By David Finigan.
Almost two years ago I wrote in this blog about a small boat that had washed ashore in Del Norte County. There is nothing unusual about that up here on the North Coast, but there was something special about this small boat called a “panga.” Here’s what I wrote about it back in April of 2013:
“It was covered in barnacles and other debris, and had clearly been lost at sea for a long time – just over two years to be exact. We know that because this Panga has now been positively identified as coming from the Takata High School marine sciences program in Rikuzentakata Japan—it was washed out to sea in the March 2011 tsunami that devastated much of coastal Japan and killed several thousand people in Rikuzentakata. The boat had apparently been foundering around the North Pacific until it washed ashore earlier this month, the first confirmed tsunami debris to reach the California coast.”

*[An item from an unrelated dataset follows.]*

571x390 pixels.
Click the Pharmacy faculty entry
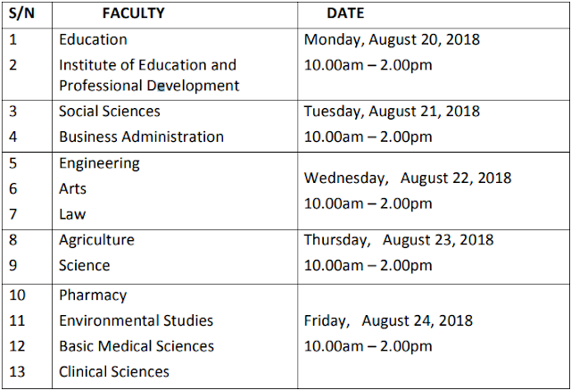[93, 295]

It struck me then that this boat and its two-year journey were symbolic of something and meaningful in ways we did not yet understand. I also wrote back then:
“And when I think about it, I am almost in awe of the connection this small boat symbolizes. The same Tsunami that devastated the town of Rikuzentakata, slammed into Crescent City about 10 hours later. One man died here, and our harbor was wrecked. Two years later, the boat drifts peacefully ashore on the ripples from that terrible day—reminding us on the California Coast just how lucky we were.”
I am writing again about this boat now because this week, nearly four years after the earthquake and Tsunami, and two years after the Boat washed ashore, 14 high school kids from Rikuzentakata are visiting Del Norte County. Their visit is the result of the connection and ensuing friendships engendered by that small boat.

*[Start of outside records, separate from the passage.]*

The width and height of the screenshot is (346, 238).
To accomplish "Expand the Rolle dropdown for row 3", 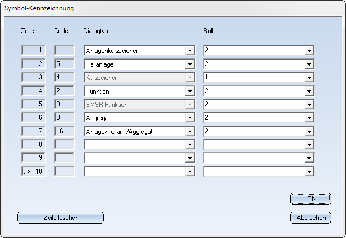I will tap(309, 78).
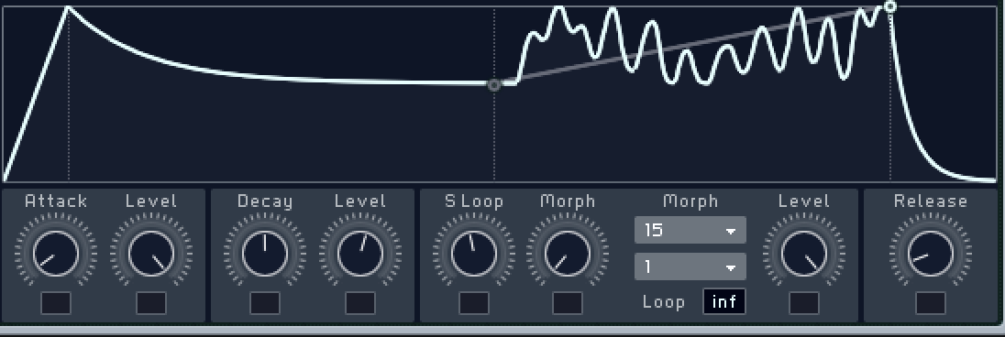
Task: Select the sustain loop start envelope point
Action: click(494, 84)
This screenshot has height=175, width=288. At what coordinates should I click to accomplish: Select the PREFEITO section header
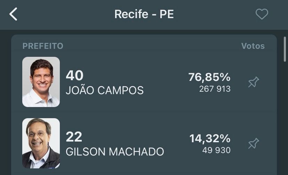coord(43,46)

After it washed ashore here, students from Del Norte County High cleaned up the boat and restored it. About a year ago, they traveled to Rikuzentakata to return it to the students of Takata High School. That gesture began what I think will be a long–lasting relationship between the people of Rikuzentakata and Del Norte County. The visit this week is part of that relationship. The Japanese students are spending the week getting to know us and our area and allowing us to get to know them.
There is no way that a small boat can make up for the lives lost, for the devastation and despair the tsunami left in its wake. But the Panga and its journey do represent the resilience that can sustain us through dark times. One small boat. One large ocean. Two disparate cultures, brought just a little bit closer by the spirit of human kindness!
David Finigan is a CSAC Past President and a Del Norte County Supervisor.